Con la pubblicazione del messaggio 14.04.2026, n. 1272, l’Istituto previdenziale ha reso note le prime indicazioni e le modalità di presentazione delle domande per l’accesso agli ammortizzatori sociali e per l’erogazione del sostegno ai lavoratori autonomi.
Quanto agli ammortizzatori sociali, la domanda può essere presentata dai datori di lavoro sia per le ipotesi di sospensione dell’attività lavorativa derivante dall’ubicazione della sede in uno dei territori alluvionati, sia per il caso in cui i lavoratori residenti o domiciliati nei predetti territori si siano trovati impossibilitati a recarsi al lavoro presso datori di lavoro ubicati all’interno o al di fuori dei territori dei medesimi Comuni.

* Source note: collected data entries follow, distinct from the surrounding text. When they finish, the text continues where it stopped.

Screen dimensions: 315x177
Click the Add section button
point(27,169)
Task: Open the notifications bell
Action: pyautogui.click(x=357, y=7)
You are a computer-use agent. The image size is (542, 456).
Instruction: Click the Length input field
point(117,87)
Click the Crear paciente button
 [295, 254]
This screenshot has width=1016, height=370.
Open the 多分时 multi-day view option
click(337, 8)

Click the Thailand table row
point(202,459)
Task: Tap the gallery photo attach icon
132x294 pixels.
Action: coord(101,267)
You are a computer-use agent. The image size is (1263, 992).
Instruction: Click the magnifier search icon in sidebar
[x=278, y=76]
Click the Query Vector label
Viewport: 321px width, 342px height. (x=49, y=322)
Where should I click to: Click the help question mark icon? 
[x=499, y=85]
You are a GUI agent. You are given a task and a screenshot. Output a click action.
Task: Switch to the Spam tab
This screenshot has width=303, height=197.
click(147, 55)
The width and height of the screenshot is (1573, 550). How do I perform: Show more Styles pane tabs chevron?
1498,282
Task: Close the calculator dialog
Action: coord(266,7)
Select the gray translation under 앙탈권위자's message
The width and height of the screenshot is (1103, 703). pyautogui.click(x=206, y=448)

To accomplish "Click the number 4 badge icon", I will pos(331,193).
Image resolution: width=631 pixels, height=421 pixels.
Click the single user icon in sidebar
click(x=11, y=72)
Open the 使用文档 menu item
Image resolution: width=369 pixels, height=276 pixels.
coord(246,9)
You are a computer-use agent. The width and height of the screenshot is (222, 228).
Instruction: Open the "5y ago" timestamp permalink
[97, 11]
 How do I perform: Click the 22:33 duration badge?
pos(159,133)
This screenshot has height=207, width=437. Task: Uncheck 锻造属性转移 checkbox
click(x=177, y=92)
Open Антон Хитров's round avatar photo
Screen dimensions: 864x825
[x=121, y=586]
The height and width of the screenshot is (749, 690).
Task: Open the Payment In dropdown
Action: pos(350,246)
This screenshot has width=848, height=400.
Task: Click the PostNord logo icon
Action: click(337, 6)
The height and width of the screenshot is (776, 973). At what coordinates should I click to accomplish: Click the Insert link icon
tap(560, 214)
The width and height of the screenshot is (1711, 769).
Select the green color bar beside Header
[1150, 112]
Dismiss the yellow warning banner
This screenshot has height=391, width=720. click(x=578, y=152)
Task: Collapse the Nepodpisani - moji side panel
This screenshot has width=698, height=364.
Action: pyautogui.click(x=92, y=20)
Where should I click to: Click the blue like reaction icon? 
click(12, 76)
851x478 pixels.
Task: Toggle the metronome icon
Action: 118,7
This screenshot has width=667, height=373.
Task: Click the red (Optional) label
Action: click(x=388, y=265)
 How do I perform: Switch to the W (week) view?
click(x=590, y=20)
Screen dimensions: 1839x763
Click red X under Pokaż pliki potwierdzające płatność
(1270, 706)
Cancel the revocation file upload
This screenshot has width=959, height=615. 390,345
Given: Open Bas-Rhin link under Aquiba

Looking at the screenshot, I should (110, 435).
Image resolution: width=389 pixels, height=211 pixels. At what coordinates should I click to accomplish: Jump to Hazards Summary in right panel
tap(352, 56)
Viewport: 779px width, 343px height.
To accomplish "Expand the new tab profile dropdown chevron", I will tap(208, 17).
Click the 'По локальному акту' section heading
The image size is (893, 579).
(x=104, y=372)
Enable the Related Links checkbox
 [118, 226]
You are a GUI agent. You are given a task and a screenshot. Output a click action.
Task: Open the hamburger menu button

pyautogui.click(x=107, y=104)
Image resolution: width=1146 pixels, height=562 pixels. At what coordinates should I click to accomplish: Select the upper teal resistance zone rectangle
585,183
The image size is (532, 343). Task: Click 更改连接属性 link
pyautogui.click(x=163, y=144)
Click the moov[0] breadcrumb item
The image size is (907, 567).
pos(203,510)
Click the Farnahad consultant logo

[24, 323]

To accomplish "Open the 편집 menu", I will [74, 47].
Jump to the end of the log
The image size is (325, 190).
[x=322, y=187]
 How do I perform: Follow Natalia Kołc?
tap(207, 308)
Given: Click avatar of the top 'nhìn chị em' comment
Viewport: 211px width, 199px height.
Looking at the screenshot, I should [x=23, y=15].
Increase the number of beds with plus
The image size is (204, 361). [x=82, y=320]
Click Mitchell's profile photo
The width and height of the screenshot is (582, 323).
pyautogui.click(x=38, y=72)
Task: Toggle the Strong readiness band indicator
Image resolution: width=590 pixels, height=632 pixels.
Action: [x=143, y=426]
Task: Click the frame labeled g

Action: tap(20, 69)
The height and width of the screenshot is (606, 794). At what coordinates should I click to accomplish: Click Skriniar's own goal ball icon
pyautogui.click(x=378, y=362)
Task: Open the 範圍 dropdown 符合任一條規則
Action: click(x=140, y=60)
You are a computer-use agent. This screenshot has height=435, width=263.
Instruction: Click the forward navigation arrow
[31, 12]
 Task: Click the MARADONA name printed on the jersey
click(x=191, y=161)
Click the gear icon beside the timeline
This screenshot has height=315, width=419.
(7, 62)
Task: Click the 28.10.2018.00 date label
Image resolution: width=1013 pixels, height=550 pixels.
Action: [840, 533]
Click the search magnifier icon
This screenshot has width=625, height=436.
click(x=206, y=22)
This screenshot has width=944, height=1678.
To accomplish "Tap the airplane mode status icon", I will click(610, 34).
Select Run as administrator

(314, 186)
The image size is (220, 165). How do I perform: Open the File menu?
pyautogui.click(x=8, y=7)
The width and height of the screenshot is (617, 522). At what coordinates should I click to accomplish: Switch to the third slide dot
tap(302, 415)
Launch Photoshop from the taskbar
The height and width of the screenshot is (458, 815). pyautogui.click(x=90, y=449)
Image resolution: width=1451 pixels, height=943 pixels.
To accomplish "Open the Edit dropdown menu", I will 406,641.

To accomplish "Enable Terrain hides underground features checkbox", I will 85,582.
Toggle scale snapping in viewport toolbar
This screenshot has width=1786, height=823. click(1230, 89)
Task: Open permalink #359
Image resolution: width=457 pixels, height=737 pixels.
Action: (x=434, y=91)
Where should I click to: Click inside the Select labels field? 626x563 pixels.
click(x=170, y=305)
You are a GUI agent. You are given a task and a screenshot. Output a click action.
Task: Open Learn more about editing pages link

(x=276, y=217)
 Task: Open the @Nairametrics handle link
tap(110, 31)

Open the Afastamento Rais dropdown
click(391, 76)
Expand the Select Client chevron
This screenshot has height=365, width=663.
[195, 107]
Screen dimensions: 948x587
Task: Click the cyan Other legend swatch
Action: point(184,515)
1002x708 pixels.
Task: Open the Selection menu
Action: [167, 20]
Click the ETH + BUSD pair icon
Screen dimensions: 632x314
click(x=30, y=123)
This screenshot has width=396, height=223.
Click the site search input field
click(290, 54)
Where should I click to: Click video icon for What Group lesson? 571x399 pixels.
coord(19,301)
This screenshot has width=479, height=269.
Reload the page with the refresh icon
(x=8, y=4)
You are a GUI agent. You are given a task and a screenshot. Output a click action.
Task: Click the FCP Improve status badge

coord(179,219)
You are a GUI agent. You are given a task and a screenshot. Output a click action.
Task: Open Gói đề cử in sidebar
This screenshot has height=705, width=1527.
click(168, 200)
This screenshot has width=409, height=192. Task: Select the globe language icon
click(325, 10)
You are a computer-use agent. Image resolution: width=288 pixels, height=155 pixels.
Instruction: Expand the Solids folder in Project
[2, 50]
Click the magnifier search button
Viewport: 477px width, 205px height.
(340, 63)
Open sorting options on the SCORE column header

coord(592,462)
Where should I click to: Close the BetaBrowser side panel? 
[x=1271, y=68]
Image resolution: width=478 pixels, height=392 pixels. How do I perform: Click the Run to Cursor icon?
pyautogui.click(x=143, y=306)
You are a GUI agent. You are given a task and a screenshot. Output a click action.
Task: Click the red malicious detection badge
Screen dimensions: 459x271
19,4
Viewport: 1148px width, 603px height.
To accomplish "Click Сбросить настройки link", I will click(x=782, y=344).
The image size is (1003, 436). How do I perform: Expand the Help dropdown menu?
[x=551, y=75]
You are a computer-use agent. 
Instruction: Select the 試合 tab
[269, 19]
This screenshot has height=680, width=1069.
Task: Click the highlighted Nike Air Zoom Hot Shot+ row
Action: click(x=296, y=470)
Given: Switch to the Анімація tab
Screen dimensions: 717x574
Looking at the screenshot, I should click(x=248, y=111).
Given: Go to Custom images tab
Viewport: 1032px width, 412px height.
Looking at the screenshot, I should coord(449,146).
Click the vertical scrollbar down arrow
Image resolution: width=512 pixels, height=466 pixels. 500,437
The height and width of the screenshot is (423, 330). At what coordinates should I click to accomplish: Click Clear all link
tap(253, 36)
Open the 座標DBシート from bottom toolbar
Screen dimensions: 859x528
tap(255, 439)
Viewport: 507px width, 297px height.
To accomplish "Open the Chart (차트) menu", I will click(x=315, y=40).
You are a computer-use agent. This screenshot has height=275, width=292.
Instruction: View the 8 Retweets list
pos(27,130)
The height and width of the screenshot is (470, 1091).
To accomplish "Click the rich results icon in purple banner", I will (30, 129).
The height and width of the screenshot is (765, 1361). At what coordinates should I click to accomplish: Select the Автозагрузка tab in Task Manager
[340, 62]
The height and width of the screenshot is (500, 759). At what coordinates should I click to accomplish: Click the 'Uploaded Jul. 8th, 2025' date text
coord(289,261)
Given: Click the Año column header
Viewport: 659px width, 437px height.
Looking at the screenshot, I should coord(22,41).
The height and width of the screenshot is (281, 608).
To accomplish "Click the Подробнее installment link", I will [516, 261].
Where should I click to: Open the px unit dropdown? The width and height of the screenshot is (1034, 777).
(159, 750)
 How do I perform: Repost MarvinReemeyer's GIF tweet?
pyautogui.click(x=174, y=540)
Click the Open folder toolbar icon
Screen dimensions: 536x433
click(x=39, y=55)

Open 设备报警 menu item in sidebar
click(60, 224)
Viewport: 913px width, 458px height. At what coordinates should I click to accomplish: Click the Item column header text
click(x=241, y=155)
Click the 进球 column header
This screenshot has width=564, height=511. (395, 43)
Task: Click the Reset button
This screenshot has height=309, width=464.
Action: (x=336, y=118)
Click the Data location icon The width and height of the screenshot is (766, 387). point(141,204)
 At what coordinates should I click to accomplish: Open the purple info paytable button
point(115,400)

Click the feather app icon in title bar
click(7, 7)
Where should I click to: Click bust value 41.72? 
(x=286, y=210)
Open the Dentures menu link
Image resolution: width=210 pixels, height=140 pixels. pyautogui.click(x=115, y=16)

Il sostegno al reddito in argomento è, altresì, riconosciuto anche ai lavoratori somministrati o distaccati che svolgevano o che svolgono la propria attività lavorativa in sedi produttive o operative del datore di lavoro utilizzatore o distaccatario ubicate nei territori interessati, riepilogati nell’Allegato n. 1 al citato messaggio di prassi.
In considerazione dell’urgenza con la quale è opportuno intervenire, le domande possono essere presentate, tramite la consueta piattaforma OMNIA IS, a decorrere dal 14.04.2026. Pur non avendo carattere decadenziale, al fine di contemperare le esigenze di grave disagio accusato, le domande presentate entro il 31.05.2026 saranno evase mediante pagamento diretto dell’Inps con la massima tempestività.

Sulle modalità di compilazione della domanda di integrazione salariale, sono 4 le opzioni selezionabili, tutte reperibili dalla prestazione “domanda ISU”:
a) “ISU - 704 - Art. 5 dl n. 25/2026”, per le ipotesi in cui i lavoratori sono stati o sono impossibilitati a prestare attività lavorativa in quanto la stessa è svolta presso unità operative ubicate nei territori colpiti;
b) “ISU - 705 - Art. 5 dl n. 25/2026”, nel caso in cui il ricorso alla misura derivi dall’impossibilità di recarsi al lavoro da parte di lavoratori residenti in uno dei Comuni alluvionati;
c) “ISU - 706 - Art. 5 dl n. 25/2026”, nel caso in cui il ricorso alla misura derivi dall’impossibilità di recarsi al lavoro da parte di lavoratori domiciliati in uno dei Comuni alluvionati;
d) “ISU - 707 - Art. 5 dl n. 25/2026”, laddove la domanda si riferisca a lavoratori somministrati o distaccati che svolgevano o che svolgono la propria attività in una sede operativa ubicata nei territori interessati dai citati eventi eccezionali.
Si rammenta che, nelle fattispecie di cui ai punti a) e d), il periodo massimo della misura è pari a 90 giornate da collocare nell’arco temporale che va dal 18.01.2026 al 30.04.2026. Nelle fattispecie b) e c), invece, fermo restando il predetto arco temporale, il periodo massimo richiedibile è pari a 15 giornate.

Altresì, in deroga alle regole ordinarie contenute nel D.Lgs. 148/2015, per l’attivazione degli ammortizzatori sociali in argomento non è richiesta l’osservanza degli obblighi di consultazione sindacale, né dei limiti temporali sanciti dalla norma.
Non è, infine, dovuto il contributo addizionale ex art. 5 D.Lgs. 148/2015 e i periodi fruiti non rientrano nella durata massima complessiva di cui all’art. 12, c. 4, del medesimo Testo Unico.